_Work required_
Print out the whole listing below exactly as it is written.
[Opening Data to use section]
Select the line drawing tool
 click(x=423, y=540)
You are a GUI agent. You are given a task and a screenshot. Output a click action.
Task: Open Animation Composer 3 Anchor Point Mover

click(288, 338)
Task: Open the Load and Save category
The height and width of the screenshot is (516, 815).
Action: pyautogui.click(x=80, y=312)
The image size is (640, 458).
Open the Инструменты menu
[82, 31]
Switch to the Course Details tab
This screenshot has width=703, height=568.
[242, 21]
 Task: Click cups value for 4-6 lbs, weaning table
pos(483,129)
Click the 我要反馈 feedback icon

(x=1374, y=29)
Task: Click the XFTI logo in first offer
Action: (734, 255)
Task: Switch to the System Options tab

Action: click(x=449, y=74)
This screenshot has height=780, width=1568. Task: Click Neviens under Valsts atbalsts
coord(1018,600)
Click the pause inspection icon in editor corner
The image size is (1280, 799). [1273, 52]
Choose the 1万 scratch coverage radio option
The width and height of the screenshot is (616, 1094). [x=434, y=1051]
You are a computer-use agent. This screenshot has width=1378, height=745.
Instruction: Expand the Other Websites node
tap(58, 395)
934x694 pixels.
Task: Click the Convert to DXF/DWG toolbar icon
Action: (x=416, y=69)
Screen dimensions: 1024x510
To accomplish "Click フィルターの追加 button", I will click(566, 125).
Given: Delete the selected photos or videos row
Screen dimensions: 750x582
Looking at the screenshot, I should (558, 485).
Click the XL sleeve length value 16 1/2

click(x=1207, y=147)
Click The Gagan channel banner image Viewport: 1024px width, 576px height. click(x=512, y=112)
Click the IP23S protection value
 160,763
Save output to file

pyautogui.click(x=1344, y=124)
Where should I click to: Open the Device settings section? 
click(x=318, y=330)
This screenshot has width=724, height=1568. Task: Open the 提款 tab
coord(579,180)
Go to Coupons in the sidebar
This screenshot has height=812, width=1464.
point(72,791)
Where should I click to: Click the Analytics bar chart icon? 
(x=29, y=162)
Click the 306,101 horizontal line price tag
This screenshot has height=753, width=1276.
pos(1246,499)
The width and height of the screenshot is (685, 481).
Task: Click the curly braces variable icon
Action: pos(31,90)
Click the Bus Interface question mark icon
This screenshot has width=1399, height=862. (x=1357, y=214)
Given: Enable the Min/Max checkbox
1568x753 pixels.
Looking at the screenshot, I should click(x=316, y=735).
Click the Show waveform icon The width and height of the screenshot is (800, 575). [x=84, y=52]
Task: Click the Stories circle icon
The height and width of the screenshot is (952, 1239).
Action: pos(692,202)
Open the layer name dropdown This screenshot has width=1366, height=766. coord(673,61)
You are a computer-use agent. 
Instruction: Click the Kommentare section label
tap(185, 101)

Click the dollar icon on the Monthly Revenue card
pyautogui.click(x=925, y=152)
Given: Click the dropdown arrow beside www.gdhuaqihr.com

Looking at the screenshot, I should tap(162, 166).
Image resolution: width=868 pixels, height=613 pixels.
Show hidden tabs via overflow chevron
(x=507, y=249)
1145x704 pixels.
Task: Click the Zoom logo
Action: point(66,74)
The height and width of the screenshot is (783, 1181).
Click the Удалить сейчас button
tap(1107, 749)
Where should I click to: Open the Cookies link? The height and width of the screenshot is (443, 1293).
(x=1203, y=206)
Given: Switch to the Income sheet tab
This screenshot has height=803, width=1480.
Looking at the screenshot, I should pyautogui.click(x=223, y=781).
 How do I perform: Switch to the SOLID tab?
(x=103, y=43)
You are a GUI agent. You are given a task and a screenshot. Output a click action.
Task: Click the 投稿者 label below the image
[Closing Data to use section]
_Answer area_
Select the line drawing tool
 click(x=423, y=540)
You are a GUI agent. You are given a task and a screenshot. Output a click action.
Task: Open Animation Composer 3 Anchor Point Mover

click(288, 338)
Task: Open the Load and Save category
The height and width of the screenshot is (516, 815).
Action: pyautogui.click(x=80, y=312)
The image size is (640, 458).
Open the Инструменты menu
[82, 31]
Switch to the Course Details tab
This screenshot has width=703, height=568.
[242, 21]
 Task: Click cups value for 4-6 lbs, weaning table
pos(483,129)
Click the 我要反馈 feedback icon

(x=1374, y=29)
Task: Click the XFTI logo in first offer
Action: (734, 255)
Task: Switch to the System Options tab

Action: click(x=449, y=74)
This screenshot has height=780, width=1568. Task: Click Neviens under Valsts atbalsts
coord(1018,600)
Click the pause inspection icon in editor corner
The image size is (1280, 799). [1273, 52]
Choose the 1万 scratch coverage radio option
The width and height of the screenshot is (616, 1094). [x=434, y=1051]
You are a computer-use agent. This screenshot has width=1378, height=745.
Instruction: Expand the Other Websites node
tap(58, 395)
934x694 pixels.
Task: Click the Convert to DXF/DWG toolbar icon
Action: (x=416, y=69)
Screen dimensions: 1024x510
To accomplish "Click フィルターの追加 button", I will click(566, 125).
Given: Delete the selected photos or videos row
Screen dimensions: 750x582
Looking at the screenshot, I should (558, 485).
Click the XL sleeve length value 16 1/2

click(x=1207, y=147)
Click The Gagan channel banner image Viewport: 1024px width, 576px height. click(x=512, y=112)
Click the IP23S protection value
 160,763
Save output to file

pyautogui.click(x=1344, y=124)
Where should I click to: Open the Device settings section? 
click(x=318, y=330)
This screenshot has width=724, height=1568. Task: Open the 提款 tab
coord(579,180)
Go to Coupons in the sidebar
This screenshot has height=812, width=1464.
point(72,791)
Where should I click to: Click the Analytics bar chart icon? 
(x=29, y=162)
Click the 306,101 horizontal line price tag
This screenshot has height=753, width=1276.
pos(1246,499)
The width and height of the screenshot is (685, 481).
Task: Click the curly braces variable icon
Action: pos(31,90)
Click the Bus Interface question mark icon
This screenshot has width=1399, height=862. (x=1357, y=214)
Given: Enable the Min/Max checkbox
1568x753 pixels.
Looking at the screenshot, I should click(x=316, y=735).
Click the Show waveform icon The width and height of the screenshot is (800, 575). [x=84, y=52]
Task: Click the Stories circle icon
The height and width of the screenshot is (952, 1239).
Action: pos(692,202)
Open the layer name dropdown This screenshot has width=1366, height=766. coord(673,61)
You are a computer-use agent. 
Instruction: Click the Kommentare section label
tap(185, 101)

Click the dollar icon on the Monthly Revenue card
pyautogui.click(x=925, y=152)
Given: Click the dropdown arrow beside www.gdhuaqihr.com

Looking at the screenshot, I should tap(162, 166).
Image resolution: width=868 pixels, height=613 pixels.
Show hidden tabs via overflow chevron
(x=507, y=249)
1145x704 pixels.
Task: Click the Zoom logo
Action: point(66,74)
The height and width of the screenshot is (783, 1181).
Click the Удалить сейчас button
tap(1107, 749)
Where should I click to: Open the Cookies link? The height and width of the screenshot is (443, 1293).
(x=1203, y=206)
Given: Switch to the Income sheet tab
This screenshot has height=803, width=1480.
Looking at the screenshot, I should pyautogui.click(x=223, y=781).
 How do I perform: Switch to the SOLID tab?
(x=103, y=43)
You are a GUI agent. You are given a task and a screenshot. Output a click action.
Task: Click the 投稿者 label below the image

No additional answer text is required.